Co-expression of cathepsin B and its inhibitor Stefin A in breast cancer metastasis to lung and bone

3095 Metastatic breast cancer is a life threatening disease with limited treatment options. Given the lack of molecular targets for tailored therapy, we analysed changes in gene expression associated with metastatic progression in breast cancer using a clinically relevant murine model of spontaneous metastasis to lung and bone. From microarray expression profiling of immunopurified tumor cells derived from primary tumors and matched metastases, we identified the cysteine cathepsin inhibitor Stefin A. Stefin A expression was increased in neoplastic epithelial cells isolated from metastatic primary tumors and further increased in their matched spontaneous metastases in lung and bone in the mouse model.

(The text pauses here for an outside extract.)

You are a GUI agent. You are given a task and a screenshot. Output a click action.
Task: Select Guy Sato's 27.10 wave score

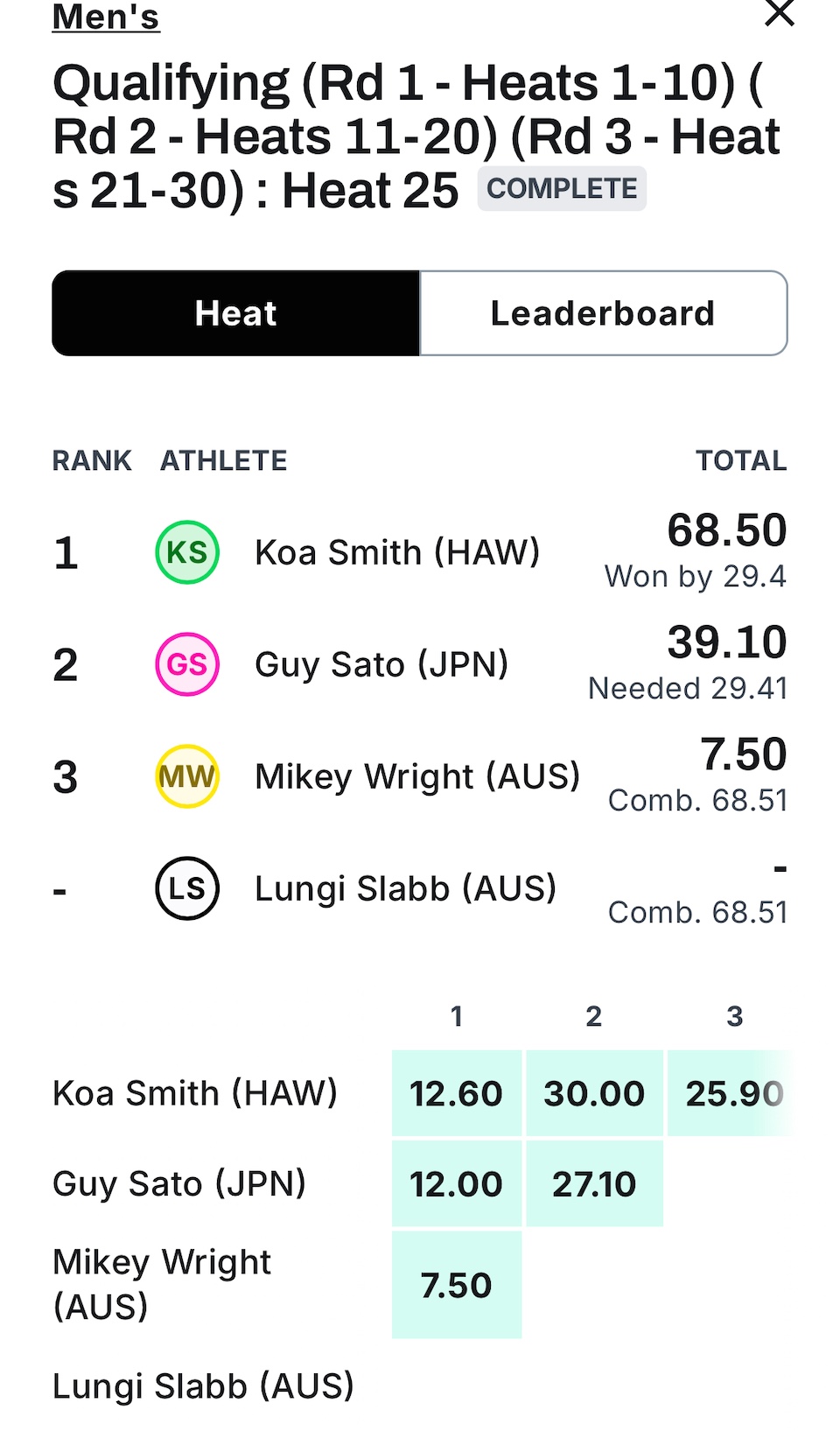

Expression was not detected in tumor cells in culture, indicating induction within the tumor microenvironment. To establish a link with the clinical disease we investigated Stefin A expression in human breast cancer tissues. Breast cancer patients (n=24) lacking primary tumor expression of Stefin A had improved disease free survival (p=0.017). In patients who had recurrent disease, Stefin A was enhanced in lung and bone metastases. Stefin A may be a marker of enhanced cathepsin activity, since cathepsin B activity was increased in highly metastatic primary tumors. Additionally, Stefin A and cathepsin B were co-expressed in primary tumors and lung and bone metastases, both in the murine model and in human tissues. We conclude that Stefin A is expressed in metastatic breast tumors and in distant metastases, acting as a marker of activated cysteine cathepsins, which are potential therapeutic targets for metastatic disease.